Sri Lanka, de l’urgence au développement

Face à l’ampleur des dégâts provoqués par le Tsunami en 2004, Solidarité Laïque a décidé d’inscrire son action dans la durée. Bilan après 10 ans d’action pour un meilleur droit à l’éducation au Sri Lanka.

Comment faire en sorte qu’une fois l’urgence passée, les acteurs qui se retirent les uns après les autres ne laissent plus derrière eux des populations et des organisations locales à peine remises de la catastrophe, alors que les besoins sont encore criants ? Le livret Sri Lanka « De l’urgence au développement » fournit des éléments de réponse à ce questionnement par le biais d’un exemple concret.

Après le tsunami, Solidarité Laïque a procédé à des appels à dons et ainsi reconstruit et rénové des écoles pour permettre aux enfants de reprendre leurs scolarités dans de bonnes conditions. Dans un premier temps, cette intervention post-urgence avait donc pour but de répondre à des besoins immédiats : construction et l’équipement de structures éducatives provisoires, appui psychologique d’urgence… La mise en place de cette aide amène Solidarité Laïque à tisser des partenariats solides et durables avec les acteurs sur place.

Ce travail collectif important, Solidarité Laïque a souhaité le poursuivre en 2009 alors que beaucoup d’ONG au Sri Lanka cessent leur intervention post-urgence. L’objectif est alors de s’appuyer sur les partenariats créés et d’entamer un programme innovant autour de la petite enfance. Formation des enseignants, sensibilisation sur l’importance de l’éducation pour tous les enfants, dialogue avec les autorités locales pour une prise de conscience des problématiques, dynamisation et mobilisation des communautés sont au cœur de cette action.

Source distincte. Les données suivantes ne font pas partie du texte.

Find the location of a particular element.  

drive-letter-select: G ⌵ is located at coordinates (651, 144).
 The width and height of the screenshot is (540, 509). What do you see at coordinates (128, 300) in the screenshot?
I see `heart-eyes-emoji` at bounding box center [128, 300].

Afin de soutenir et renforcer les capacités des acteurs locaux à pérenniser leurs relations avec les autorités locales, Solidarité Laïque poursuit son programme jusqu’en 2015 et étend son champ d’action en menant des actions de plaidoyer pour une reconnaissance du statut des enseignantes maternelles et en accompagnant les autorités locales vers une reprise normale d’activités.

Ces 10 ans d’action, en suivant le processus « URD », nous pousse à approfondir la réflexion pour permettre une meilleure coordination entre ONG « urgentistes » et acteurs du développement afin d’améliorer les interventions durant les différentes phases. Avec l’augmentation des crises cycliques, chroniques liées au dérèglement climatique, et les nombreux conflits inter-communautaires, avoir une réflexion autour des modalités d’action les plus adaptées est aujourd’hui essentiel.